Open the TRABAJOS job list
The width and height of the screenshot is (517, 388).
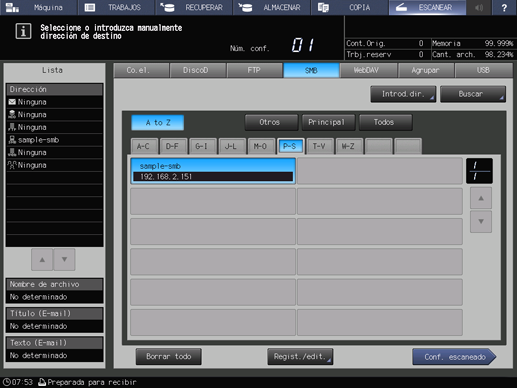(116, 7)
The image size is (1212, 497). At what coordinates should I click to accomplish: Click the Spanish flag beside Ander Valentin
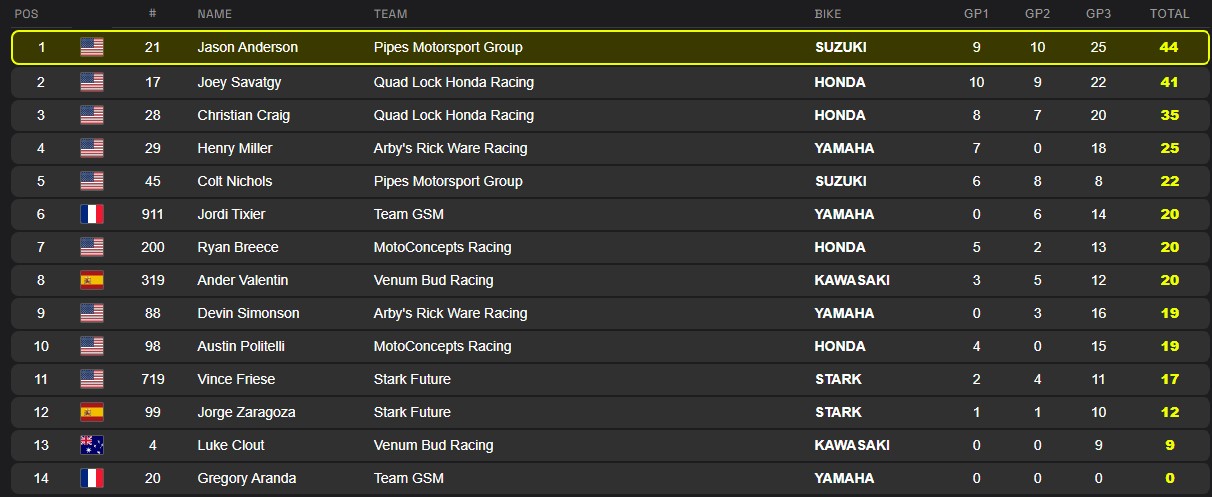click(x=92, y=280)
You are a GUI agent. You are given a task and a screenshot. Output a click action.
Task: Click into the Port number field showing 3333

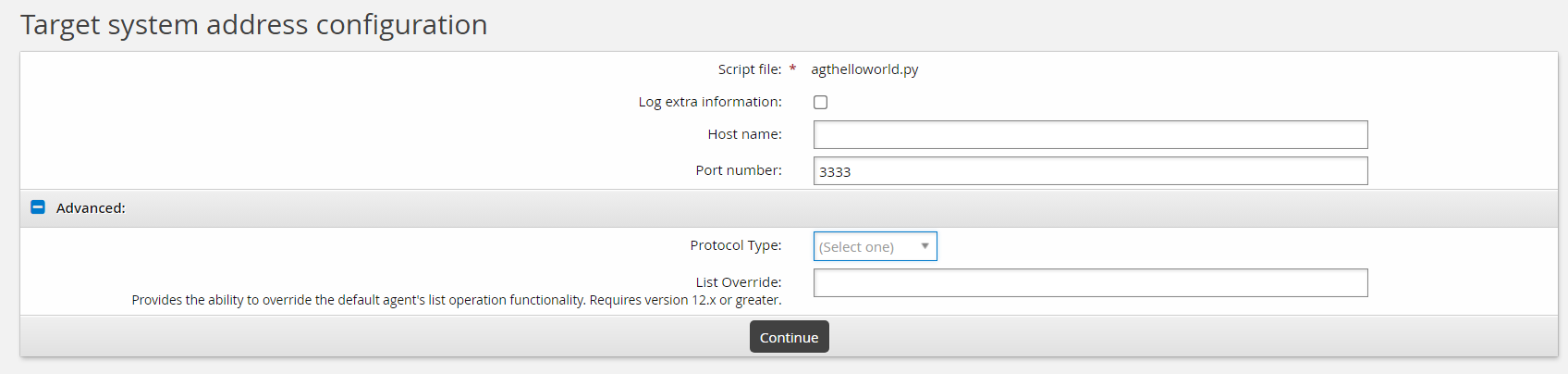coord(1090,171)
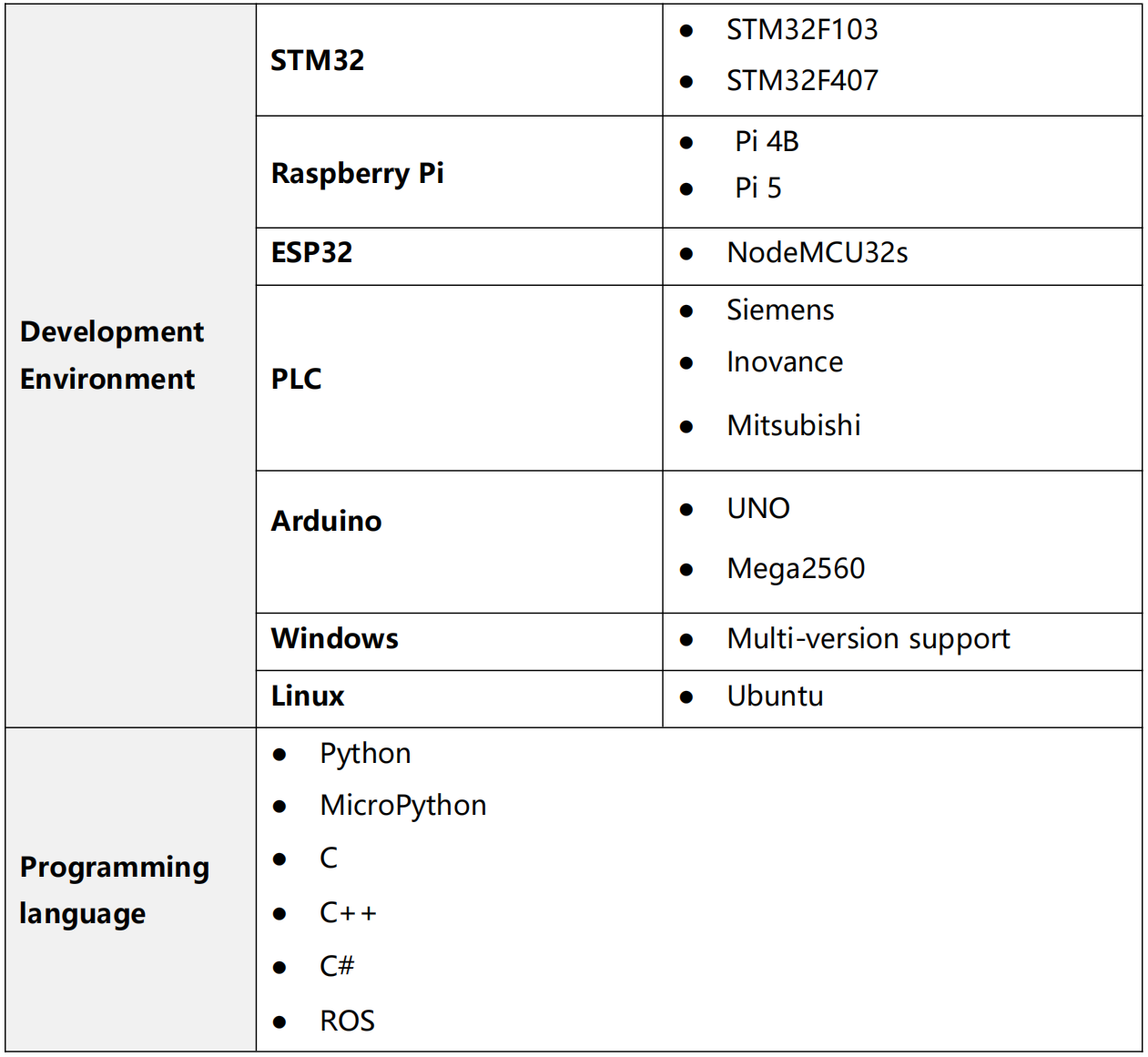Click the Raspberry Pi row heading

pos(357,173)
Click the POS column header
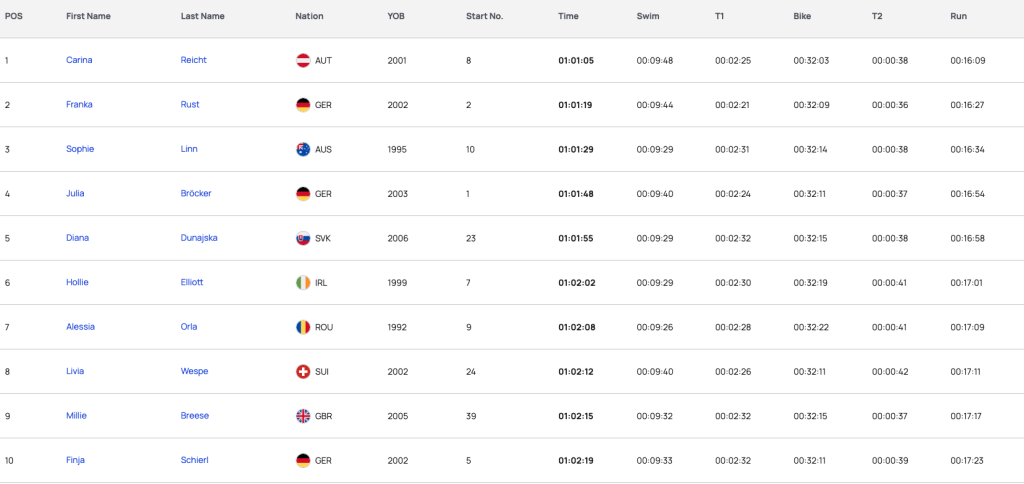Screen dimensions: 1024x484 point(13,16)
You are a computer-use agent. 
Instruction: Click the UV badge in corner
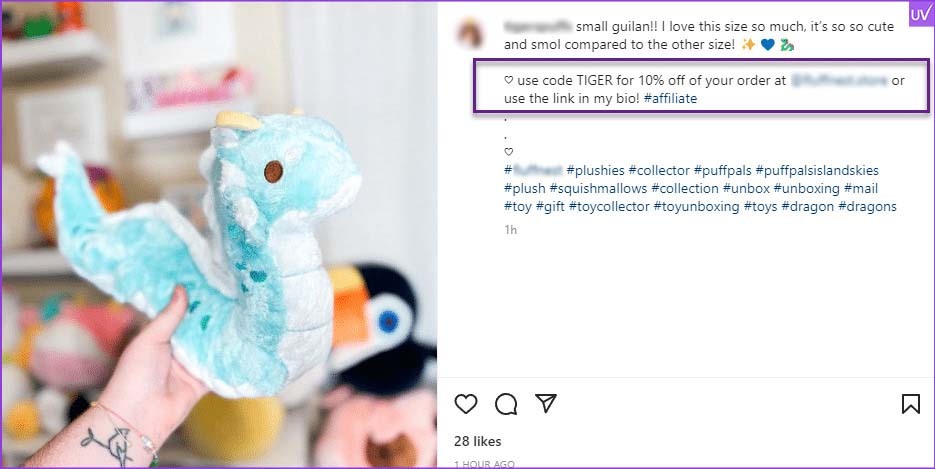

REQUIRED ACTION:
Only the lines from the line with "Task: Click into" to the end of the records should be repeated, exactly and without pictures.

TASK SOLUTION:
Task: Click into the Port number field showing 3333

coord(1090,171)
Click the Raspberry Pi row heading

pos(357,173)
Click the POS column header
Screen dimensions: 1024x484 point(13,16)
You are a computer-use agent. 
Instruction: Click the UV badge in corner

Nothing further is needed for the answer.